Strawberries should be in the ground across Georgia so what is the next thing that growers need to look out for? Pre-plant practices such as rotation, fumigation and fertilization all ensure our strawberry crop gets off to a good start. During the early part of the growing season there are a few things that growers need to be looking for. Root rots and spider mites early in the season can rob you of significant yields later in the year.
Tow-Spotted Spider Mites are one of the “biggest” yield robbing pests I see annually. The mites are extremely small and feed on the underside of the leaves. This makes them hard to detect unless you pull leaves and use a hand lens. Low to moderate populations do not produce very noticeable damage. Even at low levels spider mites can have a significant impact on yield and quality. Populations can also get out of control when row covers are applied and left in place for multiple days or even weeks.
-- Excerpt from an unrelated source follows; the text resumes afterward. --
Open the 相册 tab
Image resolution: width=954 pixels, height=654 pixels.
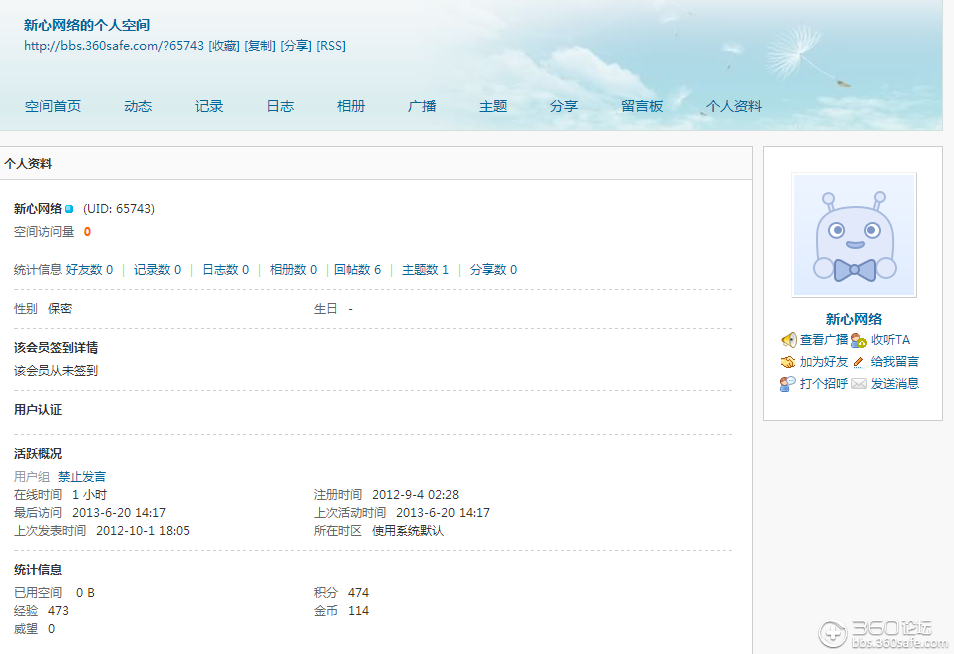point(351,105)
The protected environment under the covers provides the perfect, warm and dry, environment for populations to explode. Scouting once a week for spider mites is sufficient. Weekly check for the presence of both mites and eggs. If you have questions of when to treat contact your County Extension Agent.
Root rot (Phytophthora) is another problem that can “sneak” up on. Often some of the transplants will have this disease and it is also present in fields that are continuously planted to strawberry or other plasticulture crops. This is why fumigation and/or rotation is critical to successful strawberry production. For resistance management we should not just make prescription applications of products to control this disease. However if you feel that phytophthora is present in your planting using an approved fungicide 2-3 weeks after planting is recommended.
Finally leaf spots are always present in strawberry fields especially if we have warm wet fall weather. There are three disease that we commonly see: Leaf spot, leaf scorch and leaf blight. These diseases are not normally damaging but the can be unsightly. There are several fungicides labeled for controlling these diseases but I usually just recommend Captan. Captan is a good choice because it also has some activity on botrytis and anthracnose crown rot.